1. Given an environment(env) and an agent

2. for episode = 0,..., MAX_EPISODE do

3. state = env.reset()

4. agent.reset()

5. for t=0, ..., T do

6. action = agent.act(state)

7. state, reward = env.step(action)

8. agent.update(action, state, reward)

9. if env.done()

10. break

11. end if

12. end for

13. end for



### 2.4. What Should the Agent Learn?
There are two main functions that an agent can learn in reinforcement learning:


1. A **Policy**, $\pi$ , which maps state to action: $a \backsim {\pi(s)}$.

    * Policy methods learn a parameterized policy which produces action probabilities from states.
2. A **Value function** and there two main ways to assess value;
    *  $V^{\pi}(s) = \underset{s_t= s,  \tau \backsim \pi}{\mathbb{E}} [{\sum\limits_{i=0}^{T} }{\gamma^t}r_t] \implies$ how good or bad a current state is on avergae
    
    * $ Q^{\pi}(s,a) =  \underset{s_t= s, a_t=a, \tau \backsim \pi}{\mathbb{E}} [{\sum\limits_{i=0}^{T} }{\gamma^t}r_t] \implies$The expected return of taking action *a* in state *s*
    
    * Value based methods learn the value of actions and then select actions based off of their expected returns.

3. The **transition function**, $P(S_{t+1} | a_{t}, s_{t}) \approx$ "Imagining the future"
    
For our purposes in the notebook, I'll discuss  about a
policy-based method called the policy gradient, in particular called **reinforce algoritm**

# 3. The Reinforce Algorithm (Deep Reinforcement learning)

The **Reinforce algorithm** is a policy based method, that is also a deep reinforcing algorithm. This algorithm was invented in 1992, due to [Ronald Williams](https://en.wikipedia.org/wiki/Ronald_J._Williams). Since it's a policy based method it learns a parameterized policy.

**Key Idea behind this algorithm:**
During learning, actions that resulted in desire your good outcomes
should become more probable. So this is where the stochastic nature
the non-deterministic nature of policy methods is really emphasized.
So in other words these actions are positively reinforced. Conversely,  actions that resulted in bad outcomes should become less probable.
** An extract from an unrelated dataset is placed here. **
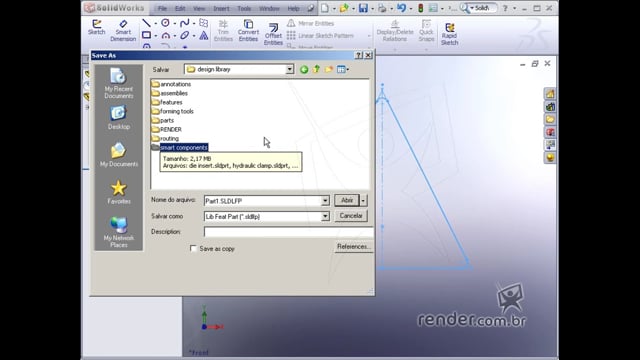Viewport: 640px width, 360px height.
Task: Select the Smart Dimension tool
Action: tap(123, 31)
A policy $\pi$ is a function, mapping states to probabilities and these probabilities are used to sample an action, $a \backsim \pi(s)$

I am going to represent this policy with the neural networks. So
suppose our input space consists of four things . We can feed those in to a network, a fully connected multi-layer perceptron and of course there are a bunch of weights.Let's say that each of these
weights is going to be some $\theta$,  so $\theta$ are the weights
of this network.

In this notebook, I'll be using the CartPole environment. [*CartPole*](https://gym.openai.com/envs/CartPole-v1/) is a traditional reinforcement learning task where you have to balance the pole on a cart. 
 
So the action space is either left or right, and the input space is velocity, angle of the pole, position, and  angular velocity of the pole. So if we have two possible actions we can have our output of this neural network look like this below.
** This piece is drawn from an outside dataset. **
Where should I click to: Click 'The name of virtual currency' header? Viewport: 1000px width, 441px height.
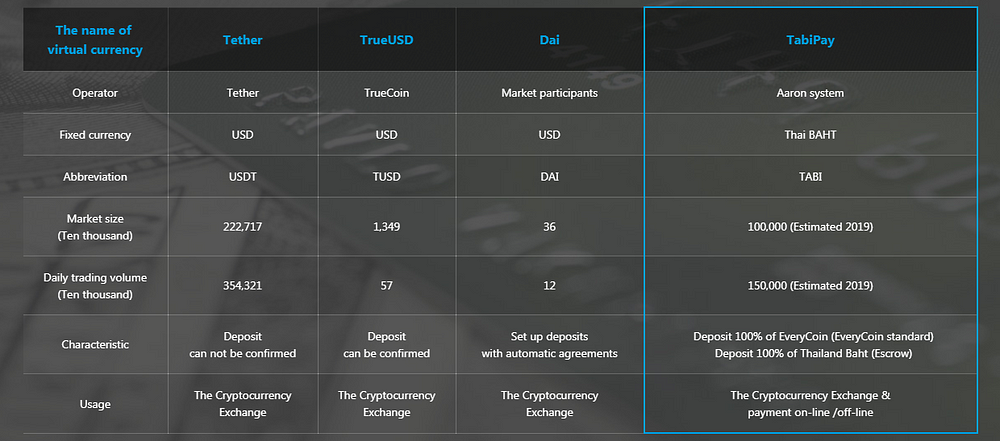95,40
![Policy Network](https://www.researchgate.net/profile/Hany-Elsalamony/publication/263054095/figure/fig1/AS:296595871551488@1447725374077/The-structure-of-multilayer-perceptron-neural-network-Weights-w-ij-in-Equation-1-are.png)

So the one output would be, $\pi_{\theta}(a_1|s_t)$ and the other would be, $\pi_{\theta}(a_2|s_t)$ and then we sample from that probability
distribution one of those actions. It's not guaranteed that we take the maximum we sample.This is because it's
**not deterministic**, we're sampling from this distribution
which is induced by the weights in this network. 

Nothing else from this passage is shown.